Measures to improve customer satisfaction
Konica Minolta Japan first applied SAS to the optimization of consumable parts replacement, like toner. In the past, it was standard practice to retain enough space for three spare toner cartridges per customer. But sometimes customers didn’t want the toner taking up their office space, or they would discard the toner without using it because its expiration date had passed. After adopting SAS, Konica Minolta Japan was able to send these consumable parts at the customer’s rate of consumption. SAS made this possible through forecasts attained by machine learning, using data from multifunctional devices and other external data. This translated into improved customer satisfaction and cost reduction by minimizing the space previously used for storing toner and the time and trouble of delivering it.
Similarly, Konica Minolta Japan established proactive maintenance to exceed customer expectations by helping customers avoid problems – not just fix them after they've occurred. Now the provider can forecast the life of parts based on the status of use and send service personnel to the customer before a problem develops.
Linking technology with humans for long-term success
The SAS-sponsored projects are accelerating, and Yabe is tackling new challenges. He is a firm believer in connecting analytics, AI and people to achieve optimal results.
“It’s important for project members and management to have firsthand experience in the workplace, where they’ve actually seen the issues that employees and customers face, and truly understand their impact,” Yabe says. “This makes it possible to train models using trial and error.”
Konica Minolta Japan also uses SAS Visual Analytics, which provides management with dynamic, interactive reports. Modeling of the essential business units will shift in the future to more detailed segments of each, and then it will be possible to analyze the entire company while organically interweaving all the models.

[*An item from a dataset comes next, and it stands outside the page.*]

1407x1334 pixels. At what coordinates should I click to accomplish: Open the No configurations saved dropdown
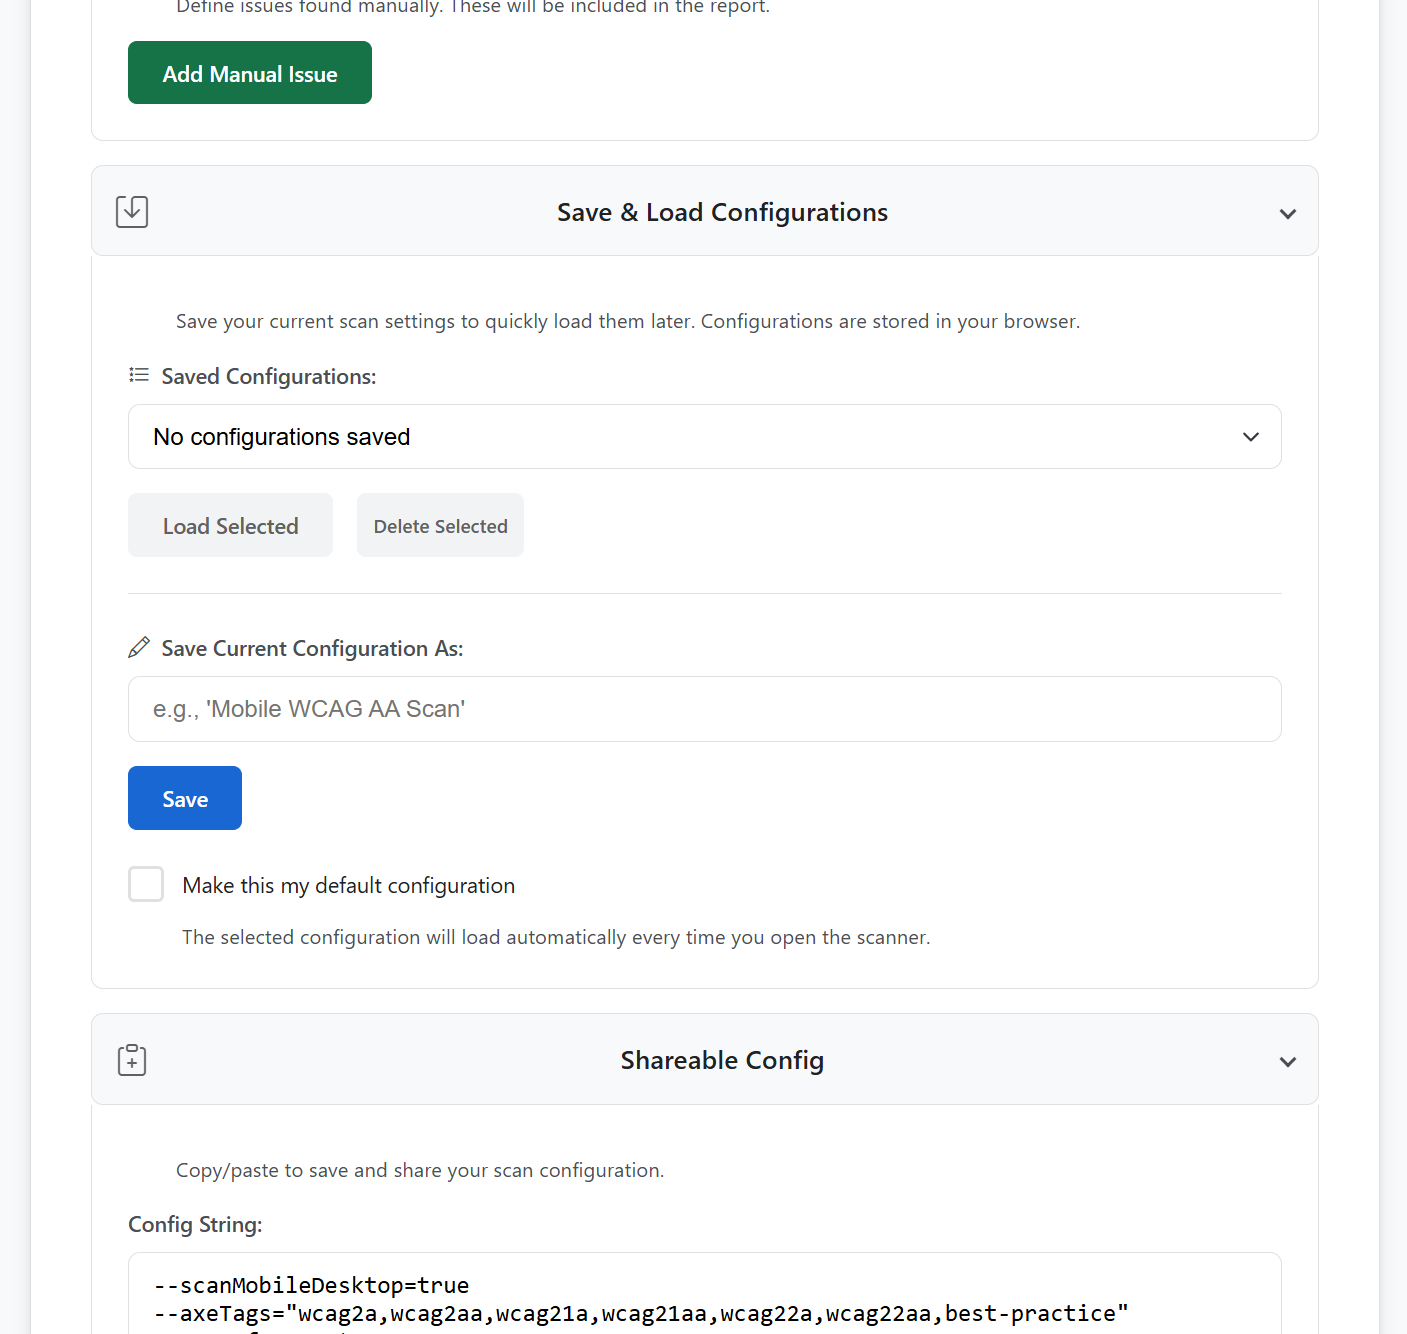pos(704,437)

“By using analytics, we’re attaining business benefits that far surpass our investment,” Yabe says. “SAS makes it possible for us to create closer links among management, the analytics team and the workplace. Every day, more people consult with us from different parts of the company. We are developing stronger relationships internally as well as with our customers, which is essential to our success and longevity as a business.”